DC generators are great for smaller wind turbines specifically, as larger models are typically connected to a central power grid and use AC energy.
Small-sized turbines are able to direct energy straight to the generator because they spin at extremely fast speeds.
However, larger turbines rely on a transmission or a gearbox in order to create enough speed and power.
What’s the best way for a wind turbine to work efficiently without encountering turbulence?
First of all, you have to look into the design of the tower. There’s likely to be additional turbulence near the ground than higher up.
This is produced by the surface of the Earth which is known as the boundary layer, and the tower is designed to keep the turbine above this line.
On the flip side, the rotor needs to be placed in a high position in order to achieve maximum efficiency.
Meanwhile, the tower will experience additional pressure because the wind is doing a push and pull motion in which it’s pushing the tower while turning the rotor.
A taller tower acts as a long lever that’s supported by the base of the tower since the rotor is attached to an aerodynamically designed nacelle that helps to minimize drag.
Large towers are usually designed to have a cylindrical cross-section in order to avoid the drag caused by latticework towers. As a result, cylindrical towers experience a reduced amount of drag when compared to latticework towers.

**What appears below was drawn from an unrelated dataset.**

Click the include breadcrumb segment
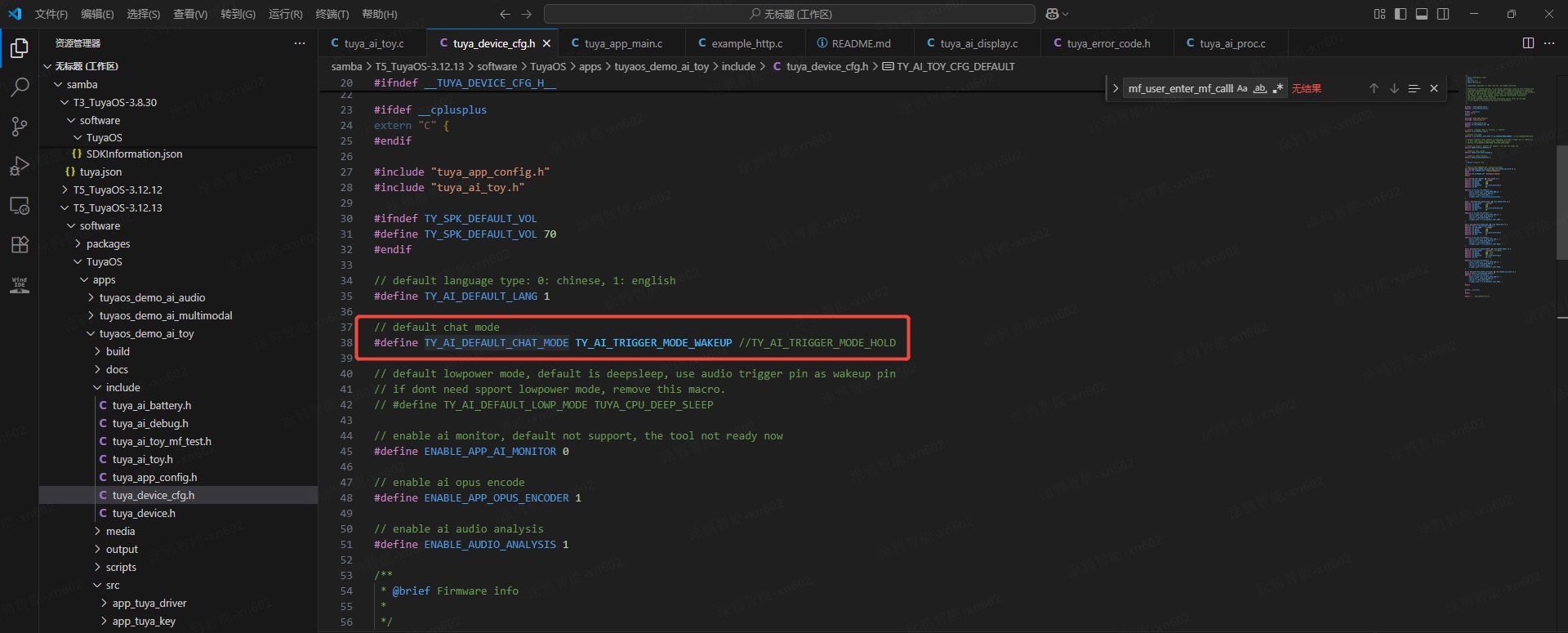Screen dimensions: 1568x633 (x=738, y=66)
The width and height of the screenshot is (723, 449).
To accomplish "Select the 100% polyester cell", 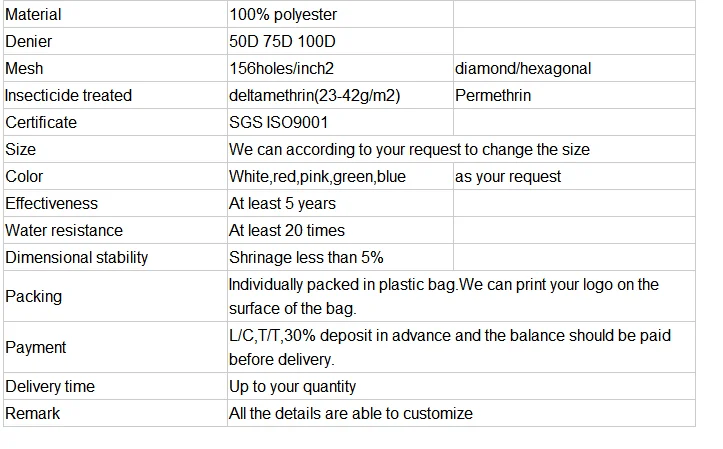I will click(283, 14).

Needless to say, there’s plenty of room for improvement when it comes to the design of wind turbine towers, and current research is mostly focused on improving strength and design while lowering construction costs.
Wind turbines are complex pieces of machinery that are made of many different parts.
While this guide has been rather short and concise, we hope that it has covered the most essential aspects of wind turbine design and performance.
Hopefully, you can now answer questions like how fast do wind turbines spin or what is the best shape for a wind turbine blade.
This information will help you to better explain how wind turbines work to someone who’s a skeptic of sustainable energy.
It’s important now more than ever for the human race to shift to more sustainable forms of energy like wind power in order to ensure the survival of our planet.
Fossil fuels are an obsolete form of energy that’s no longer sustainable for the longevity of the Earth and its inhabitants.
So it’s crucial that we continuously raise awareness about the benefits offered by wind turbines, and the only way to do that effectively is to be knowledgeable ourselves.